Segui tutte le inchieste del Fatto Quotidiano
Ultimo aggiornamento: 8:00
di Claudio Trevisan
L’Italia ha una risorsa molto preziosa che sono i suoi lavoratori/lavoratrici, ma la cosa assurda è che non vengono tutelati. Negli ultimi anni abbiamo avuto una strage continua di morti sul lavoro con oltre 1000 decessi ogni anno (tre ogni giorno). La cosa vergognosa è che, anche se siamo una delle prime economie europee, l’Italia è sopra la media Ue per quanto riguarda i decessi sul lavoro. Il Regno Unito ha solo 0,61 morti per 100mila occupati e l’Italia 4,1 morti per 100mila. Annualmente i nostri politici ricordano i 136 morti sul lavoro italiani della Strage di Marcinelle in Belgio (1956) ma si dimenticano di ricordare la continua strage di lavoratori con migliaia di morti sul lavoro in Italia ogni anno!
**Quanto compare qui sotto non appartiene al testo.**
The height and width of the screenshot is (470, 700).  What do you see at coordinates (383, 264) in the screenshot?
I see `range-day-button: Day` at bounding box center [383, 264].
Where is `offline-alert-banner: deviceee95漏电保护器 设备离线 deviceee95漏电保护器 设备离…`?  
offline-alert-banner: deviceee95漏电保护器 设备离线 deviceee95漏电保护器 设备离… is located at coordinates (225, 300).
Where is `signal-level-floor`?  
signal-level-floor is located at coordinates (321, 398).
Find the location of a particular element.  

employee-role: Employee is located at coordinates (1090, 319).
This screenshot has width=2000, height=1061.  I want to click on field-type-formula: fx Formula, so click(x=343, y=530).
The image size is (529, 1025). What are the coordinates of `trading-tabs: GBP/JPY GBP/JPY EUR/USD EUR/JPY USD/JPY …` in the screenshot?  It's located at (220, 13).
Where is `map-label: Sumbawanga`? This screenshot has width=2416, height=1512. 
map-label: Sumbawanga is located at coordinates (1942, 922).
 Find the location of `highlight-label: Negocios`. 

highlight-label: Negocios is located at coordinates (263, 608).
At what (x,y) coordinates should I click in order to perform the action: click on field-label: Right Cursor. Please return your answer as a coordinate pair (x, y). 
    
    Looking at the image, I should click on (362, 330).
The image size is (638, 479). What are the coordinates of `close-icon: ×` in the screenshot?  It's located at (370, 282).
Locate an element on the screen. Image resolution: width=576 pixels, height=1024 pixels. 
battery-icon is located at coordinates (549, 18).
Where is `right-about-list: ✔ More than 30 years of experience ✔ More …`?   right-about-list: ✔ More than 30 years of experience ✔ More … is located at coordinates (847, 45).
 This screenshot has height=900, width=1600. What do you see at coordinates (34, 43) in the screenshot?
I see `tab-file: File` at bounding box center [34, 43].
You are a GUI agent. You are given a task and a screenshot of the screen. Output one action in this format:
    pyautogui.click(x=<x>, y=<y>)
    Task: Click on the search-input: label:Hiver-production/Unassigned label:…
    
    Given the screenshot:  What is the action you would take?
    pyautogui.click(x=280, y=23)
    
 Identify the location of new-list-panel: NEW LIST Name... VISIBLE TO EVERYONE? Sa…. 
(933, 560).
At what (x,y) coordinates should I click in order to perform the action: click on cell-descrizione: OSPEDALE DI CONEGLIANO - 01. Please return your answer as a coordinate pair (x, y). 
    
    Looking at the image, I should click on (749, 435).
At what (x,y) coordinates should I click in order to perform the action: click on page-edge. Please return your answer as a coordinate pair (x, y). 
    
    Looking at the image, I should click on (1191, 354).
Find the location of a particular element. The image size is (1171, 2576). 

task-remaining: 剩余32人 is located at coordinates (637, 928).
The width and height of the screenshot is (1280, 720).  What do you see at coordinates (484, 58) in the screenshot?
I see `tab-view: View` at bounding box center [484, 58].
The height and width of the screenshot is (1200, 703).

Comunque i decessi sono solo la punta dell’iceberg visto che ci sono anche 590mila infortunati annualmente di cui 50mila con invalidità permanente (137 al giorno!!). Inoltre, ci sono circa 630mila persone che ogni anno ricevono rendite per invalidità permanente causata da infortuni sul lavoro con un costo sociale complessivo di circa € 45 miliardi all’anno (costi diretti, indiretti, sanitari e intangibili). Questi dati includono solo una parte dei lavoratori “irregolari” morti/infortunati, visto che alcuni datori di lavoro, per evitare sanzioni amministrative, sospensione dell’attività e procedimento penale, preferiscono non denunciare tali incidenti.